§ **SHORT EXERCISE A**
From the listing below, pull out every line containing the word "column", matching case exactly, and copy each one.

# Rule of thumb?



## schrammhse (Jul 13, 2016)

Sorry if this post seems ridiculous but I am new to this dedicated HT thing. Up until now I have just dealt with a 55" LCD TV and soundbar/sub combo. I never really delved much into the world of HT.

So that being said I have been looking into what will go into my new room. The dimensions are roughly 21' deep x 15' wide x 9' high.

I am looking at AVR's in the $1000 range (Denon AVR-x3300, Marantz SR5011)

So is there a rule of thumb for what to spend on speakers? Should you set aside 2 times the cost of the receiver or something like that. I have been looking online at speakers and it makes my head hurt there is so much out there and the costs are all over the board. I know I want a 7.2 system but not sure what I should be looking for. I travel a lot for work so I don't have tons of time to go listen to systems somewhere. So i am defaulting to the community that has put the work into finding things that work.

I don't really want to spend much more than 8k for the AVR, speakers and sub. On that note is it better to go with an AVR or get separate components?

Thanks in advance for the help I will be checking back often as I can while I travel. I am hoping to get this whole thing wrapped up by end of year.


----------



## tonyvdb (Sep 5, 2007)

Generally you do want to spend more money on speakers than anything else. Given that's the speakers are ultimately the item that output the sound into your room they need to be decent. That said though if you have other items in the chain that are not up to the task it won't matter how good the speakers are if you have a weak link some where else in the chain will be the deciding factor "garbage in garbage out"
A subwoofer will be something you don't want to skimp on as the bigger the better does apply here. Where soround speakers would be an area that can be cut back on in a pinch. 

As far as your going with separates over a receiver that is not really nessisary other than to get an amp for your main left and right channels and let the receiver run the rest. A receiver that comes with pre outs is a must in order to accomplish this and none of the entry or mid level receivers have them. Look for a receiver that has some weight to it as this is usually a good indication it has a beefier amplification section. (If less than 30lbs don't even go there unless it uses a class D amp section)


----------



## theJman (Mar 3, 2012)

I don't know of any established rules for spec'ing out a system, so I think you can just go with what works for you. In the end that's the only thing that really matters.

§ **SHORT EXERCISE B**
In the home theater thread, what room dimensions does the first poster give?

§ **DATA SHOWN**
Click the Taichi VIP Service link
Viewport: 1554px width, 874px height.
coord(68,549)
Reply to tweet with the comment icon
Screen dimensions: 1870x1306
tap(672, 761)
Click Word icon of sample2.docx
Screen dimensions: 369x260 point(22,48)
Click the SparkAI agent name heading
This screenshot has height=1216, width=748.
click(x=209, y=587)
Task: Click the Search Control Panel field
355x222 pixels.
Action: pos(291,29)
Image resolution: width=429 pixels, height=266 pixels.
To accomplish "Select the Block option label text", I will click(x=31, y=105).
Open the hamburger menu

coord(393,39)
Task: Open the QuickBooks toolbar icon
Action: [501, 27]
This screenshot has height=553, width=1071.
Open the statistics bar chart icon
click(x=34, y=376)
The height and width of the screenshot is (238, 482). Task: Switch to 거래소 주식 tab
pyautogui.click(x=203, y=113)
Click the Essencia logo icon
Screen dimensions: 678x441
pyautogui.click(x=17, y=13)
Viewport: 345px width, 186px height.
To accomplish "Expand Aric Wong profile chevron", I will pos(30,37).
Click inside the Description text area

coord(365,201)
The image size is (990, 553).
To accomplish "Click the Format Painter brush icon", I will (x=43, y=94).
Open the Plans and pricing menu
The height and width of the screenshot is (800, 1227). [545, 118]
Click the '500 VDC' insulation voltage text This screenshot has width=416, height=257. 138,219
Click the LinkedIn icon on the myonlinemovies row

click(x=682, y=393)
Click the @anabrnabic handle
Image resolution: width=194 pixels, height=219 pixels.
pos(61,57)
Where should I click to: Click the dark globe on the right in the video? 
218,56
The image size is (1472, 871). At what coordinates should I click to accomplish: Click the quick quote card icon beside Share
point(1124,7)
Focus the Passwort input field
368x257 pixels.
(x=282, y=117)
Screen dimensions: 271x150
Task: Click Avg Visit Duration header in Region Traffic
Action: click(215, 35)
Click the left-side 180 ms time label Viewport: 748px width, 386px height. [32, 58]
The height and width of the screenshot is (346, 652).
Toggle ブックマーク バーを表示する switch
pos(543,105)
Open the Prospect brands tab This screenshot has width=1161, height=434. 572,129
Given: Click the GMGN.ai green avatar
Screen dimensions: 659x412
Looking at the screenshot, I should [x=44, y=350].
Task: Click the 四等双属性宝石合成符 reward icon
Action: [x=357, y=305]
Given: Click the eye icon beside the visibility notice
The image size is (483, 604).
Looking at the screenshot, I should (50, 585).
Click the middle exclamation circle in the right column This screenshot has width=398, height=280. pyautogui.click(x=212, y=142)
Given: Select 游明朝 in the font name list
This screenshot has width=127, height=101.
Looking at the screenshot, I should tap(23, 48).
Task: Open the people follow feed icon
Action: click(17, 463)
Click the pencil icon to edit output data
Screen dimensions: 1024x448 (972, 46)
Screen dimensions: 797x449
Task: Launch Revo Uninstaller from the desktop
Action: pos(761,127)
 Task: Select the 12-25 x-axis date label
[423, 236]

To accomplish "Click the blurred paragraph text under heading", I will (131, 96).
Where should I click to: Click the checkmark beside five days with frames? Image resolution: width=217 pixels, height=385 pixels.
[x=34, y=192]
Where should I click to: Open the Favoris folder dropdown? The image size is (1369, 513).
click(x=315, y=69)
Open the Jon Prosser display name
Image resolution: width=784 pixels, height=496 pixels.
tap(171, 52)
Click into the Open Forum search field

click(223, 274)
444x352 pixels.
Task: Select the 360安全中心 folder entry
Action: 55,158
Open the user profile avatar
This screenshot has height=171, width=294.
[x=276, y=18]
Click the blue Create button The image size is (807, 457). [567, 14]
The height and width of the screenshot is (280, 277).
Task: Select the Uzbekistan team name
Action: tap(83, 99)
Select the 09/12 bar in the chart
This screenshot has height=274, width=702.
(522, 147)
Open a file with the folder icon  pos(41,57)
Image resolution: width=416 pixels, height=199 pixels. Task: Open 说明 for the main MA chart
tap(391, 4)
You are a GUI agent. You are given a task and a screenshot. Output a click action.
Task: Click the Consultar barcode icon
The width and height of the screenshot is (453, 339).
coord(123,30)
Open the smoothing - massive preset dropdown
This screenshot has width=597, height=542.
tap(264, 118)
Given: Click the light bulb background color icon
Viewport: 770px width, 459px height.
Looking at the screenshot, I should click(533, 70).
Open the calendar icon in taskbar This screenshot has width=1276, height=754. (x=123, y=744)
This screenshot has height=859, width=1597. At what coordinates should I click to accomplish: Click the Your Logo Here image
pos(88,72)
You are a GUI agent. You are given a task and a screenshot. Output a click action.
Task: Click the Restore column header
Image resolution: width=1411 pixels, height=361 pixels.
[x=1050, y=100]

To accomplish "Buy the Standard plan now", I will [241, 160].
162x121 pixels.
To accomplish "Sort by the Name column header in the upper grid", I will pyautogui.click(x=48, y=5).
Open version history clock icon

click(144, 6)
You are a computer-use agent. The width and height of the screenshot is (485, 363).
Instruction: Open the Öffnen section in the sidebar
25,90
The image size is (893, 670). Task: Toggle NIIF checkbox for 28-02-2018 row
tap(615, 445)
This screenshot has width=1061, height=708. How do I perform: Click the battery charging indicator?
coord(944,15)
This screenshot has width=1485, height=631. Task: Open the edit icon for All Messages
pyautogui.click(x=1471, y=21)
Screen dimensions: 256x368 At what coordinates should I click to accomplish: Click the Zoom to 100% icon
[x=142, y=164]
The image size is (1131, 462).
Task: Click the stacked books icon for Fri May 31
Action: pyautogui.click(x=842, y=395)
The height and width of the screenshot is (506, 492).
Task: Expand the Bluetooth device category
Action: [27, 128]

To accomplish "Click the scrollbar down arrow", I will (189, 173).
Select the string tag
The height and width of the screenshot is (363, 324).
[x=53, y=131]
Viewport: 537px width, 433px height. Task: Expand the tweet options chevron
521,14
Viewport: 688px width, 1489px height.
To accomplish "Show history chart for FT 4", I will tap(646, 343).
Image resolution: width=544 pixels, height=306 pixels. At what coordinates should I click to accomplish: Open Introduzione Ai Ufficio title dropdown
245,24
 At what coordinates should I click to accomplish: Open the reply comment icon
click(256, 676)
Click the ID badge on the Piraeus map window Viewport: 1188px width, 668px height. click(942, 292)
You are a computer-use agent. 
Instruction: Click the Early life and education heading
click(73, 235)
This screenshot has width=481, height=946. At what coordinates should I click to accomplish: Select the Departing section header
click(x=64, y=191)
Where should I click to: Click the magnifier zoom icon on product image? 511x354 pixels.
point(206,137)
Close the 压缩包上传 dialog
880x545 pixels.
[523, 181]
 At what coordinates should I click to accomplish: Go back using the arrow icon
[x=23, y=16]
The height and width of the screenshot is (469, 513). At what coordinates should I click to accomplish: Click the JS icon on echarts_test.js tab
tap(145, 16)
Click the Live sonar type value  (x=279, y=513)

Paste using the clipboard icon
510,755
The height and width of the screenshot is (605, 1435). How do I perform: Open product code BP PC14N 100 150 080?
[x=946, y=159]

§ **FULL OUTPUT A**
Click the middle exclamation circle in the right column This screenshot has width=398, height=280. pyautogui.click(x=212, y=142)
Task: Click the Restore column header
To accomplish "Sort by the Name column header in the upper grid", I will pyautogui.click(x=48, y=5).

§ **FULL OUTPUT B**
Roughly 21' deep x 15' wide x 9' high.